History of the Metropolitan Police
Brief definition and history of policing
The definition of policing
The word "Police" means, generally, the arrangements made in all civilised countries to ensure that the inhabitants keep the peace and obey the law. The word also denotes the force of peace officers (or police) employed for this purpose.
In 1829 Sir Richard Mayne
"The primary object of an efficient police is the prevention of crime: the next that of detection and punishment of offenders if crime is committed. To these ends all the efforts of police must be directed. The protection of life and property, the preservation of public tranquillity, and the absence of crime, will alone prove whether those efforts have been successful and whether the objects for which the police were appointed have been attained."
In attaining these objects, much depends on the approval and co-operation of the public, and these have always been determined by the degree of esteem and respect in which the police are held. One of the key principles of modern policing in Britain is that the police seek to work with the community and as part of the community.
Origins of policing
The origin of the British police lies in early tribal history and is based on customs for securing order through the medium of appointed representatives.
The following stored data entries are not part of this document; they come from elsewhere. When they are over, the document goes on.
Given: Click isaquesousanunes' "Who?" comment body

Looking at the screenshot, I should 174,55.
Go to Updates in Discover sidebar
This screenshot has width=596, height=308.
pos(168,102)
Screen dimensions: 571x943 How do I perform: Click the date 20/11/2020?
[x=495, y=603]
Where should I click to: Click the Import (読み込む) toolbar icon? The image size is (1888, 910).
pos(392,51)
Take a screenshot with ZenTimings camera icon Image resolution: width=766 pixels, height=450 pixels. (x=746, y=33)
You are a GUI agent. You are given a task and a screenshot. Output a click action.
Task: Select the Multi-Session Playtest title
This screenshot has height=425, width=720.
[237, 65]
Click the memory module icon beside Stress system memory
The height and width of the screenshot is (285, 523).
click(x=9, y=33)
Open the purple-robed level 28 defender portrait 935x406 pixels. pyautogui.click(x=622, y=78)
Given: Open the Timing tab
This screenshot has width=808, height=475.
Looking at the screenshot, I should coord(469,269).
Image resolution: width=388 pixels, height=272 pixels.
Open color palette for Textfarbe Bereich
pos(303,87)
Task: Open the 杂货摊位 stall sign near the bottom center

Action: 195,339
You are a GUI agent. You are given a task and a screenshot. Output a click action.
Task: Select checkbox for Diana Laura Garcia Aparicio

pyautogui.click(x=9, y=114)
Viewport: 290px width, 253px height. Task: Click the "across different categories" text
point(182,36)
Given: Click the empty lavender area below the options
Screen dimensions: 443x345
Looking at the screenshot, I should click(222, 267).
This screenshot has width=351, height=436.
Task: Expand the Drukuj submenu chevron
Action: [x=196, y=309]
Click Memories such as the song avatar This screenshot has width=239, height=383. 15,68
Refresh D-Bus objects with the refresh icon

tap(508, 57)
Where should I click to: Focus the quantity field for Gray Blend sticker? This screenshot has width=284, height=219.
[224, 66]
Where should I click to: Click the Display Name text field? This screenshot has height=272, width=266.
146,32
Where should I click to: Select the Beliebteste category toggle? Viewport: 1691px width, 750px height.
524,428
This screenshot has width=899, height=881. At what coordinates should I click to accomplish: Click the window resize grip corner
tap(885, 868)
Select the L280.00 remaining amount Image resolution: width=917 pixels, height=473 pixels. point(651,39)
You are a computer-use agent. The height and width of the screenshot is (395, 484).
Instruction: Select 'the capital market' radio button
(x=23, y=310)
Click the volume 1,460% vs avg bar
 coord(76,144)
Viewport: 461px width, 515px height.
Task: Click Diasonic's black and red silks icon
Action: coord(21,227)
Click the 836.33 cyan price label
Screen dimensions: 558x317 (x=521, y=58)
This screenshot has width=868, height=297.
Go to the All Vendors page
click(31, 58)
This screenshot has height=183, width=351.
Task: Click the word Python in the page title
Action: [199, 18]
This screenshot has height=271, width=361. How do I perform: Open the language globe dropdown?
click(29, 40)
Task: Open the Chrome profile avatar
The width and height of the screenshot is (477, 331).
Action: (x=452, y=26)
In effect, the people were the police. The Saxons brought this system to England and improved and developed the organisation. This entailed the division of the people into groups of ten, called "tythings", with a tything-man as representative of each; and into larger groups, each of ten tythings, under a "hundred-man" who was responsible to the Shire-reeve, or Sheriff, of the County.
The tything-man system, after contact with Norman feudalism, changed considerably but was not wholly destroyed. In time the tything-man became the parish constable and the Shire-reeve the Justice of the Peace, to whom the parish constable was responsible. This system, which became widely established in the seventeenth and eighteenth centuries, comprised, generally, one unarmed able-bodied citizen in each parish, who was appointed or elected annually to serve for a year unpaid, as parish constable. He worked in co-operation with the local Justices in securing observance of laws and maintaining order. In addition, in the towns, responsibility for the maintenance of order was conferred on the guilds and, later, on other specified groups of citizens, and these supplied bodies of paid men, known as "The Watch", for guarding the gates and patrolling the streets at night.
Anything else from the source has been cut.